Tr1 Cells as a Key Regulator for Maintaining Immune Homeostasis in Transplantation

Abstract

The immune system is composed of effectors and regulators. Type 1 regulatory T (Tr1) cells are classified as a distinct subset of T cells, and they secret high levels of IL-10 but lack the expression of the forkhead box P3 (Foxp3). Tr1 cells act as key regulators in the immune network, and play a central role in maintaining immune homeostasis. The regulatory capacity of Tr1 cells depends on many mechanisms, including secretion of suppressive cytokines, cell-cell contacts, cytotoxicity and metabolic regulation. A breakdown of Tr1-cell-mediated tolerance is closely linked with the pathogenesis of various diseases. Based on this observation, Tr1-cell therapy has emerged as a successful treatment option for a number of human diseases. In this review, we describe an overview of Tr1 cell identification, functions and related molecular mechanisms. We also discuss the current protocols to induce/expand Tr1 cells in vitro for clinical application, and summarize the recent progress of Tr1 cells in transplantation.

Keywords: biomarkers; clinical trials; regulatory functions; transcription factor; transplantation; type 1 regulatory T cells.

Figure 1

General characteristics of Tr1 cells.
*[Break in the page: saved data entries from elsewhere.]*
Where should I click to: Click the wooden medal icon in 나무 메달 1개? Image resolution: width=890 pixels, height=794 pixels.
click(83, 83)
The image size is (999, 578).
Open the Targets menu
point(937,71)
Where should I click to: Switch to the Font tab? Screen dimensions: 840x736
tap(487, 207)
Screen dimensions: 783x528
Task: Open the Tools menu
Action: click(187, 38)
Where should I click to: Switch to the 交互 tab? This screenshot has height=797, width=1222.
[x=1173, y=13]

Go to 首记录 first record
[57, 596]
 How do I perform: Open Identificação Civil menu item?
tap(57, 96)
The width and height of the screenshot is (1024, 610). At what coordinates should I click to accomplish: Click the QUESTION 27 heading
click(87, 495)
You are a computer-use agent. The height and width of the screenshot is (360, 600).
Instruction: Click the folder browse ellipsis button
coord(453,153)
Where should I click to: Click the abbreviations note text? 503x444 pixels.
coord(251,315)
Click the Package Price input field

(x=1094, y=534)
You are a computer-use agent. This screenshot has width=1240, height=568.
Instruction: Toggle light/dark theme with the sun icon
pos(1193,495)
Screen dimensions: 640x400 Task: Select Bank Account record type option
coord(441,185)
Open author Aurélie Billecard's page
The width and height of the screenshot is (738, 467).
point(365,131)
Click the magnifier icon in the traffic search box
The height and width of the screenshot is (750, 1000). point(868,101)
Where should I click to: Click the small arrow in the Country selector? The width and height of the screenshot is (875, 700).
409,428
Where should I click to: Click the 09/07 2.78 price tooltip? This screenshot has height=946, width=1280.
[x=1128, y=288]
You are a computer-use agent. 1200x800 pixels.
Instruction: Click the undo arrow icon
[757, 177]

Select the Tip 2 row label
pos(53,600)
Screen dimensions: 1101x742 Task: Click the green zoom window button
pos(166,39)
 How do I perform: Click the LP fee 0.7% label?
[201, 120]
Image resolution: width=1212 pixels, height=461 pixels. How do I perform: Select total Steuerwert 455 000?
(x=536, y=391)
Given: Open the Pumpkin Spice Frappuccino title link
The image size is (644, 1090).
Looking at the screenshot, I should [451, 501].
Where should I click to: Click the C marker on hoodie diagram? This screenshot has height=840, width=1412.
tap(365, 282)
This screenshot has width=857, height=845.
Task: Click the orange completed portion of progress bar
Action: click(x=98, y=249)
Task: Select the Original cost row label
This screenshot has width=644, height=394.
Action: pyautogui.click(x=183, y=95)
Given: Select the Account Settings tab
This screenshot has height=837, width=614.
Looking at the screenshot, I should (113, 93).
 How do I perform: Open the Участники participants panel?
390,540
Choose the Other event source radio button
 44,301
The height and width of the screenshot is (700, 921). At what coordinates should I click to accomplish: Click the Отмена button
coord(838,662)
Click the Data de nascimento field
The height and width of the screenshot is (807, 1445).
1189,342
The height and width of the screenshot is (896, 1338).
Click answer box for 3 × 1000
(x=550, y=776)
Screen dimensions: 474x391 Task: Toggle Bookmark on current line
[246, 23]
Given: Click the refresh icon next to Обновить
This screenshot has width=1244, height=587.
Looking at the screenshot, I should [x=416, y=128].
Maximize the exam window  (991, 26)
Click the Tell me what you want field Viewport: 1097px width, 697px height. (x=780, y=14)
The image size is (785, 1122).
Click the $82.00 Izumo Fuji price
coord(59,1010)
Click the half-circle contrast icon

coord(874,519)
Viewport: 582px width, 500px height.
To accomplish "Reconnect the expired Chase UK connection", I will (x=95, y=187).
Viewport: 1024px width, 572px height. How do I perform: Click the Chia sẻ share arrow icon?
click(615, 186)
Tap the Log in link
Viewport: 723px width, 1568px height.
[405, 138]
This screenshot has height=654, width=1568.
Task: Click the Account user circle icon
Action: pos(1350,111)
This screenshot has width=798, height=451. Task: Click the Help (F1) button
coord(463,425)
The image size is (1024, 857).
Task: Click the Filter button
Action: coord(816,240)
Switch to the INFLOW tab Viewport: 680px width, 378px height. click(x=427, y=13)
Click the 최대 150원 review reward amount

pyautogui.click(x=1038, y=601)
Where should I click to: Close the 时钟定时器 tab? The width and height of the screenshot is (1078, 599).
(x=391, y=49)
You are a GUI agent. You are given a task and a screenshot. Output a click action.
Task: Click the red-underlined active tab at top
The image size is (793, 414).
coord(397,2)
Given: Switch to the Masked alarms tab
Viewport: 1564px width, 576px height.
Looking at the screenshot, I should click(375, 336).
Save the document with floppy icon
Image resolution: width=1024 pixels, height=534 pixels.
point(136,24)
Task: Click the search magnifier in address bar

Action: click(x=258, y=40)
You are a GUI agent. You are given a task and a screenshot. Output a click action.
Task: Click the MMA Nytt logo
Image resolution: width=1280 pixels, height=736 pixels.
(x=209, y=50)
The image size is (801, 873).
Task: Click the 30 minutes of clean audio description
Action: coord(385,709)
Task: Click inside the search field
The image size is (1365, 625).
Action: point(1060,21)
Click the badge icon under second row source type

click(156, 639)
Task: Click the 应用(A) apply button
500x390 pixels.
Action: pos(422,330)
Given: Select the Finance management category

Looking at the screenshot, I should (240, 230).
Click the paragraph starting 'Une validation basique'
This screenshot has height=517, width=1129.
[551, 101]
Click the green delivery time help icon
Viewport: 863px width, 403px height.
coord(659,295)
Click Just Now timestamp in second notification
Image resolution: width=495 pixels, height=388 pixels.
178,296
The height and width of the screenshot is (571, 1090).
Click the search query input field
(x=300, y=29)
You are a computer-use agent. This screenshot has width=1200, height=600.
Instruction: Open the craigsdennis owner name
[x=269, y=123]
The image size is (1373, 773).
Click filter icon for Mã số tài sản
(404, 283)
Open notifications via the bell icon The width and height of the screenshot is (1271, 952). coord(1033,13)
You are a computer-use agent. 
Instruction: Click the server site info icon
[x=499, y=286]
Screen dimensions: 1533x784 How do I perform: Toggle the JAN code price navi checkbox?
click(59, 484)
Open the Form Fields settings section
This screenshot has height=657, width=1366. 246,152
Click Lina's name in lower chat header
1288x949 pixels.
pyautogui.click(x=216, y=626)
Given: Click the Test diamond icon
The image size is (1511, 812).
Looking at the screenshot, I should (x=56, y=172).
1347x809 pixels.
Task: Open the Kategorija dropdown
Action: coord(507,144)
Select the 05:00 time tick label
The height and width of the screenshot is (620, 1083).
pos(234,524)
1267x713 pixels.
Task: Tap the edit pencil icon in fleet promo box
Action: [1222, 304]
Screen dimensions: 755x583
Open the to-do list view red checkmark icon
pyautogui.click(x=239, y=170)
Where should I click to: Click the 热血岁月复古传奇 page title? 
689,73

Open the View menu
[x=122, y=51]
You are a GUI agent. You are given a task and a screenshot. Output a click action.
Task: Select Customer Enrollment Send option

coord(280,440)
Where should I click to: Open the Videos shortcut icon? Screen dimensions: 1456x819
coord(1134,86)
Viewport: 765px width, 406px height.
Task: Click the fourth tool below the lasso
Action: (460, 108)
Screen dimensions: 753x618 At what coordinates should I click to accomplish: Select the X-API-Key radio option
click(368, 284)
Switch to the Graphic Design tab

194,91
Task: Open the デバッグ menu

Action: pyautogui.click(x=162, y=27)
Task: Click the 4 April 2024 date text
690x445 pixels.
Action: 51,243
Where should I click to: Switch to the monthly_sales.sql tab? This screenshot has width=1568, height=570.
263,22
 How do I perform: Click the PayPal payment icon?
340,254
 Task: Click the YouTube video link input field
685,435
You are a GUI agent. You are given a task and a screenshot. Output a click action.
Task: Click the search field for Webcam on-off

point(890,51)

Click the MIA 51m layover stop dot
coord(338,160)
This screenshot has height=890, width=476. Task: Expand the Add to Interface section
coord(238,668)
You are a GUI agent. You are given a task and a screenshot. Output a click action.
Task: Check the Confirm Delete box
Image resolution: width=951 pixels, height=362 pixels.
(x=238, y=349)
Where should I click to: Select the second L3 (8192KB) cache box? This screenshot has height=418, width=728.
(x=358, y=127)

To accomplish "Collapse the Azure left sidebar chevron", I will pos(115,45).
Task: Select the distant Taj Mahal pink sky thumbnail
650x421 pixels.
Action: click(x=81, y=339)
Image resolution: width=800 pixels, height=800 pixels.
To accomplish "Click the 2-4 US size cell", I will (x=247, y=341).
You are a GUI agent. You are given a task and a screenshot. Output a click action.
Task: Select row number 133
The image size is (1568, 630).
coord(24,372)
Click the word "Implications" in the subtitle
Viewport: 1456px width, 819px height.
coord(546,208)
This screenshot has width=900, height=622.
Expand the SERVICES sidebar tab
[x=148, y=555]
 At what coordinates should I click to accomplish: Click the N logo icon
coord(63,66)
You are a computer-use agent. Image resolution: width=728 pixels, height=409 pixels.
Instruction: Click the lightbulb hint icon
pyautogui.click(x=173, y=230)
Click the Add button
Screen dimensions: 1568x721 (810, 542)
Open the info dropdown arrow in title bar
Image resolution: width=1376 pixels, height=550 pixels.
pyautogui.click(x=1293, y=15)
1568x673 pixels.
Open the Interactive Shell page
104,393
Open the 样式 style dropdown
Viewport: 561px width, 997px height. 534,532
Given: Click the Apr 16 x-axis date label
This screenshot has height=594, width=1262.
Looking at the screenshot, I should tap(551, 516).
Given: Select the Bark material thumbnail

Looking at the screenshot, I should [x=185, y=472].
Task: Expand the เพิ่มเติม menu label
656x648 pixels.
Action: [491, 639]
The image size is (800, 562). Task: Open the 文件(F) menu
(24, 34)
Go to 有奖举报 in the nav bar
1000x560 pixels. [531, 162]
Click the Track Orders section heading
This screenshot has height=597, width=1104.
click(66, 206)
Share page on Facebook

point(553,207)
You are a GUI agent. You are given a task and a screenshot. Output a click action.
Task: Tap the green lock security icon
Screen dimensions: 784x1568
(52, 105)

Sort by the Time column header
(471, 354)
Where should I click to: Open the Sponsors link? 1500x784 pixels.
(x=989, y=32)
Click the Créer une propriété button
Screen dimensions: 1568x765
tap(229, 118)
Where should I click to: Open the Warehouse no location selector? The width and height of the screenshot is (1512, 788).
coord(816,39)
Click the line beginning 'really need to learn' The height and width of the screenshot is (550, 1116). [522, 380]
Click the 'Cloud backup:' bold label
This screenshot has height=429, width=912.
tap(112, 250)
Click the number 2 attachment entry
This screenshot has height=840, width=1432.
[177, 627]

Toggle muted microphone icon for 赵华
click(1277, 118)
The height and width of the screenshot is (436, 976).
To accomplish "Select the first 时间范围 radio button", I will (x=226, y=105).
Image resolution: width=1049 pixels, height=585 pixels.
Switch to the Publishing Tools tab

The biomarkers for Tr1 cells include surface molecules, secreted cytokines and transcription factors.

Figure 2

Multiple suppressive mechanisms of Tr1 cells in immune responses. The mechanisms of Tr1 cells to inhibit effector cells include: (1) Tr1 cells exert their suppressive function primarily via the secretion of IL-10 and TGF-β. (2) Tr1 cells contact and suppress other effector cells through inhibitory receptors, including CTLA-4 and PD-1. (3) Tr1 cells selectively kill myeloid APCs via secretion of Granzyme B and perforin to inhibit effector T cells. (4) CD39 and CD73 on Tr1 cells produce adenosine which increase intracellular cAMP levels and disrupts effector T cell metabolism.

Figure 3

Transcriptional regulation of signaling pathways during Tr1 cell induction. Cytokines, cytokine receptors and transcription factors establish a signaling transduction network to induce Tr1 cells in vitro and in vivo. IL-27 is a key cytokine in these pathways. IL-27 activates c-Maf and AhR. IL-27 along with TCR stimulation also induces high levels of Egr-2 which drives Blimp-1 expression. Conversely, TGF-β signaling antagonizes Blimp-1 by inducing AhR and c-Maf. c-Maf, AhR and Egr-2-Blimp-1 axis promote IL-10 and IL-21 secretion. The autocrine IL-10 and IL-21 maintain Tr1 cell stability via p38 MAPK and STAT3 respectively. Eomes is another key transcription factor. Eomes is dependent on IL-27, and interacts Blimp-1 to activate IL-10 expression. IRF1 and BATF which induced by TCR activation and IL-27 prepare the chromatin landscape for induction of the Tr1 gene network. IL-6 and other STAT3 activating cytokines might utilize the same transcriptional factors to generate Tr1 cells.